How to filter multiple metadata values in a Vector Store Retriever PGvector node?

I’m building a Q&A workflow using n8n with a Vector Store Retriever connected to Postgres PGVector.

The user sends a JSON payload from the frontend with the following structure:

{
  "question": "Is Benito Juárez's birthday considered a non-working day?",
  "collection": "1952708",
  "category_id": ["35724307", "35724308"]
}

So i receive the data and parse it in a Set for obtaining the question, collection and category

I want the Vector Store Retriever to:

  • Search only within the specified collection.
  • Filter results by one or multiple category_id values, which are sent as an array.

When I pass a single value for category_id in the Vector Store Retriever, the filtering works perfectly.

However, when I pass two or more values (as an array), the retriever returns no results.

No error message is displayed, but the retriever returns an empty result when filtering with multiple values.

It seems that the retriever interprets the array incorrectly, as if the metadata contains category_id = a,b rather than filtering by category_id = a OR category_id = b.
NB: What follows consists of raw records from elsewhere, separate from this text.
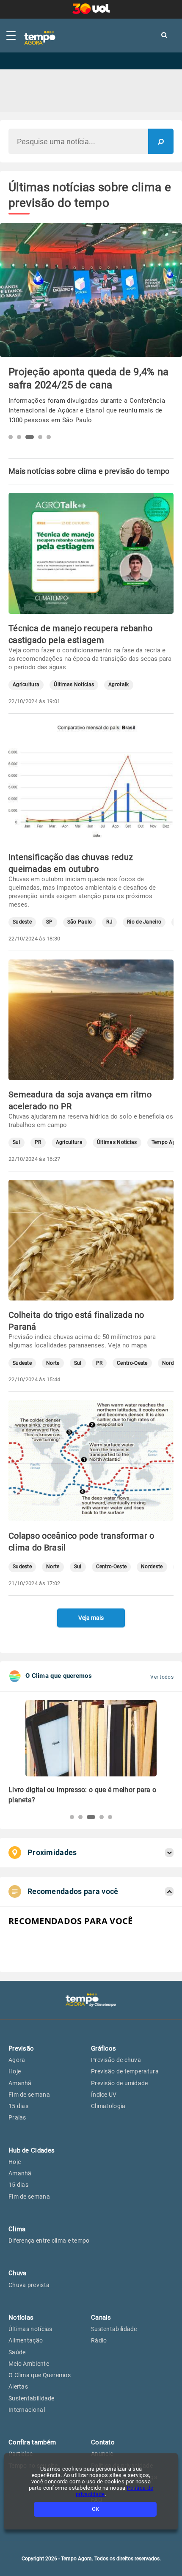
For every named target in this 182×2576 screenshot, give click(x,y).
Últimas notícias (30, 2329)
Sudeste (22, 922)
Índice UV (104, 2094)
This is how my database looks like for metadata in embeddings:

{
  "loc": {
    "lines": {
      "to": 28,
      "from": 1
    }
  },
  "source": "blob",
  "blobType": "text/plain",
  "filename": "Oficio día inhábiles Aduana de Queretaro.pdf",
  "idTrafico": "1952708",
  "idDocumento": "35724300"
}

My question is: How can I properly filter by multiple category_id values in the Vector Store Retriever? I need to select one or more categories for retriever because the final goal is:
In my frontend, the user can:

  • Select one or more documents they want to query.
  • These documents are associated with one or more category_id values.
  • The frontend sends the selected category_id values as an array along with the question, so the retriever should only search within those categories.

Here is my workflow:

Hi @merarisosa
Welcome to the community!

I think this happens because you are joining the array of category_id’s into a comma separated string. This results in a query for documents with a category:'category1,category2' => empty response.

If I remember correctly to achieve a combination of filters with OR condition between them you have to pass them as a list/array.

Instead of using {{ $('set database search').item.json.category_id.join(',') }}
you can try to directly pass: {{ $('set database search').item.json.category_id }}.

Hi! @Ventsislav_Minev Thank u for u reply. I already tried just passing the array

i passed it to the pgvector store retriever but it didnt work as expected

It seems like the PGVector Store is ignoring the filter. I tried asking something that is not contained in the array I passed, but when the retriever looks up the embeddings, it ignores the filter and brings up an answer that actually would be correct if I had specified that category, even though it belongs to a category that was not included in the JSON.


as you can see, the json does not specified the category (or idDocumento)

"idDocumento": "35724300"

which is where the retriever is looking for the answers

1 Like